— BEGIN —

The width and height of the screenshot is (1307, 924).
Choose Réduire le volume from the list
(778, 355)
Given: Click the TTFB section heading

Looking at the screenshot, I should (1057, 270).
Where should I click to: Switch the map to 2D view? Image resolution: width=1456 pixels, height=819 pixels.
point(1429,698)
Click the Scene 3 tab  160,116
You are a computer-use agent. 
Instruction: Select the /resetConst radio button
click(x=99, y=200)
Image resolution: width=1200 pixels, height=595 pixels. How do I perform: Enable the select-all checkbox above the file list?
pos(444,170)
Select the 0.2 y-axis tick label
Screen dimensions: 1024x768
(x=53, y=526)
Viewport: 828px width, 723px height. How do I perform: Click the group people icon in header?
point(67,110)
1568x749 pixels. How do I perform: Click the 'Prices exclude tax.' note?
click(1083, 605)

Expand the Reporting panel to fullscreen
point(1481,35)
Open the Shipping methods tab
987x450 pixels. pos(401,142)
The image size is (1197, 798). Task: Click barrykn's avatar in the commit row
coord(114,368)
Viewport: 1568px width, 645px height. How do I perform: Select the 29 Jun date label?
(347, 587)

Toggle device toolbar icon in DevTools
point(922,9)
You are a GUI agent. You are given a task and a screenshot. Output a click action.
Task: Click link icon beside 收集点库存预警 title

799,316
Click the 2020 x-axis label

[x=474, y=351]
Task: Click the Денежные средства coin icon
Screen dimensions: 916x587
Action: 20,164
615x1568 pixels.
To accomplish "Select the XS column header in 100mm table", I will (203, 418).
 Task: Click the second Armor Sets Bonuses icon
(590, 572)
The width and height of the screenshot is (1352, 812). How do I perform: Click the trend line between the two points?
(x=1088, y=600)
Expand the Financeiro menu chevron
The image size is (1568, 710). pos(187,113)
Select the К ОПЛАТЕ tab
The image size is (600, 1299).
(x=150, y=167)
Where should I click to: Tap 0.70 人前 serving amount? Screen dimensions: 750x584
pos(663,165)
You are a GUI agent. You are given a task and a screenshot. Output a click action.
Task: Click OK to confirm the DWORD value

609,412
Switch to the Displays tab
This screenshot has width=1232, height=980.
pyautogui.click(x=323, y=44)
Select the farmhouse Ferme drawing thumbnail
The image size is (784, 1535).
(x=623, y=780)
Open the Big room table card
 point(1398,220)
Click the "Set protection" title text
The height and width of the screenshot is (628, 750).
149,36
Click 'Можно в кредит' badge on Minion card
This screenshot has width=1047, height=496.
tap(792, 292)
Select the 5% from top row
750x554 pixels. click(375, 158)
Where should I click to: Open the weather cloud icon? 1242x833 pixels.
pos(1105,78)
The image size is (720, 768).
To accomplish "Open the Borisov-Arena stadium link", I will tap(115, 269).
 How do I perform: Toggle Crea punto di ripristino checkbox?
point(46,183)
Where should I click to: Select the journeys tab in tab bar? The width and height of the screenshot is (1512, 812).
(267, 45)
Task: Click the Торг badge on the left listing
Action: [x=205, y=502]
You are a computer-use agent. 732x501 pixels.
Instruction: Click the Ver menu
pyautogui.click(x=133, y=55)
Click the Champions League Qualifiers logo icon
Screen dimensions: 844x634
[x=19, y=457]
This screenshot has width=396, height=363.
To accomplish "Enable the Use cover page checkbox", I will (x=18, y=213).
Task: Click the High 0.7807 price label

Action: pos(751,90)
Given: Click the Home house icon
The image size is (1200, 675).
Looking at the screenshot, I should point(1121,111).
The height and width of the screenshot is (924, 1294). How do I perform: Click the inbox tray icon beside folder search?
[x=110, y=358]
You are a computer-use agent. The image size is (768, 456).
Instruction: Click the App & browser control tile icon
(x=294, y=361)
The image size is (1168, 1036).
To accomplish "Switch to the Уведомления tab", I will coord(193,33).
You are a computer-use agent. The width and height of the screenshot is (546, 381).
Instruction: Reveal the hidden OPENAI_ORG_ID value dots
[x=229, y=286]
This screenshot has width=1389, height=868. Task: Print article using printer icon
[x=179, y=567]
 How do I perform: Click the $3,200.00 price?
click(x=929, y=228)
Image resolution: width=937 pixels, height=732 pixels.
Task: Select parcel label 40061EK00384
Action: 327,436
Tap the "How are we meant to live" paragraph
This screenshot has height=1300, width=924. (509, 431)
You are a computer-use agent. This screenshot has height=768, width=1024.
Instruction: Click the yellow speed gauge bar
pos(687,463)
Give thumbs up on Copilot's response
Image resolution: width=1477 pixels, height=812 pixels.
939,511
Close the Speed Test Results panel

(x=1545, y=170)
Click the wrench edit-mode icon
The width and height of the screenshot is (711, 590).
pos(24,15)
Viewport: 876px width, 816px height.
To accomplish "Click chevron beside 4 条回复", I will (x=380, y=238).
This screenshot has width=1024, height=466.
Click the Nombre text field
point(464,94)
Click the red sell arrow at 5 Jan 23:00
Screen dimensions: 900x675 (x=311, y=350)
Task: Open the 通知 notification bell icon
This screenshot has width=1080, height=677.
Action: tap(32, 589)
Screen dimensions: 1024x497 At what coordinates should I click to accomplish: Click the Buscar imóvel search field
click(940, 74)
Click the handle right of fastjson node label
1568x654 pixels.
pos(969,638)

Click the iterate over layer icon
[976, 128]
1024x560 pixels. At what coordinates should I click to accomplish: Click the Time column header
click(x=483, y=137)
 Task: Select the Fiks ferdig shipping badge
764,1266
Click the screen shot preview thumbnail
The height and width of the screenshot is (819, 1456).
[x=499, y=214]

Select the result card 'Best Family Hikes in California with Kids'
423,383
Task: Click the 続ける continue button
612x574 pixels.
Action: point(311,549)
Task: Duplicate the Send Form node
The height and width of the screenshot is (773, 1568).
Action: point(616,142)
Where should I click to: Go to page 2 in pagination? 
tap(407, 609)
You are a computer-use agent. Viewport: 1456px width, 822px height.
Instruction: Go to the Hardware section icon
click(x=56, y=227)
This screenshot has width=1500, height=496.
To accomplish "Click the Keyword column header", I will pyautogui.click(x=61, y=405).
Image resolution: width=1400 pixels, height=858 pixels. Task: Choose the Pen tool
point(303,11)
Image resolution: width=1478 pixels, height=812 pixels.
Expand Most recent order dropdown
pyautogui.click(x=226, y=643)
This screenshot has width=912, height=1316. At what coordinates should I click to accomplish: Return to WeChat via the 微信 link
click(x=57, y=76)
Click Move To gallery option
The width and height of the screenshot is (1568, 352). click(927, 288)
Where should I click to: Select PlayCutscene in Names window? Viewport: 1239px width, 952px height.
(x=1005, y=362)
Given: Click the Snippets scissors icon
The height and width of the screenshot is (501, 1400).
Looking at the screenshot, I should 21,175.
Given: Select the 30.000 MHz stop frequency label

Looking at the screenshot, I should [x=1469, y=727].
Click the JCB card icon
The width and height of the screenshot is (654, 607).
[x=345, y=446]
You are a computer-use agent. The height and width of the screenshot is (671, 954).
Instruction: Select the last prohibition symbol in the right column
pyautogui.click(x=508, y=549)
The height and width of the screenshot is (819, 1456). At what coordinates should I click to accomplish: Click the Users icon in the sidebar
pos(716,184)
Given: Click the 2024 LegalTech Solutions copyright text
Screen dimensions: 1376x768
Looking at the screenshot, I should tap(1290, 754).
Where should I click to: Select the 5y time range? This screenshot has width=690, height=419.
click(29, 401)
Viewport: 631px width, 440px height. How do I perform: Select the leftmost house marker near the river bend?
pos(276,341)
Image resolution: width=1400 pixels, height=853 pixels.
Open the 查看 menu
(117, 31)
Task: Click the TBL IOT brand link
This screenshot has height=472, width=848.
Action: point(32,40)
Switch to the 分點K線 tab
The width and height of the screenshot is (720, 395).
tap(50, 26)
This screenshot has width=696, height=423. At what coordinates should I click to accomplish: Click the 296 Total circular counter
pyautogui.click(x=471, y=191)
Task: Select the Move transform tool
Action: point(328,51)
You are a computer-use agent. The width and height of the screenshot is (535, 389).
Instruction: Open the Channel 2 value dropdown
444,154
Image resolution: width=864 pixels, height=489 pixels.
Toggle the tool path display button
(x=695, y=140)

— END —

**Instructions for the task:** Copy out, character for character, the part of the listing that begins with the line containing "Viewport: 828px width, 723px" and ends with the line containing "987x450 pixels. pos(401,142)", including both of those lines.

**Problem solution:**
Viewport: 828px width, 723px height. How do I perform: Click the group people icon in header?
point(67,110)
1568x749 pixels. How do I perform: Click the 'Prices exclude tax.' note?
click(1083, 605)

Expand the Reporting panel to fullscreen
point(1481,35)
Open the Shipping methods tab
987x450 pixels. pos(401,142)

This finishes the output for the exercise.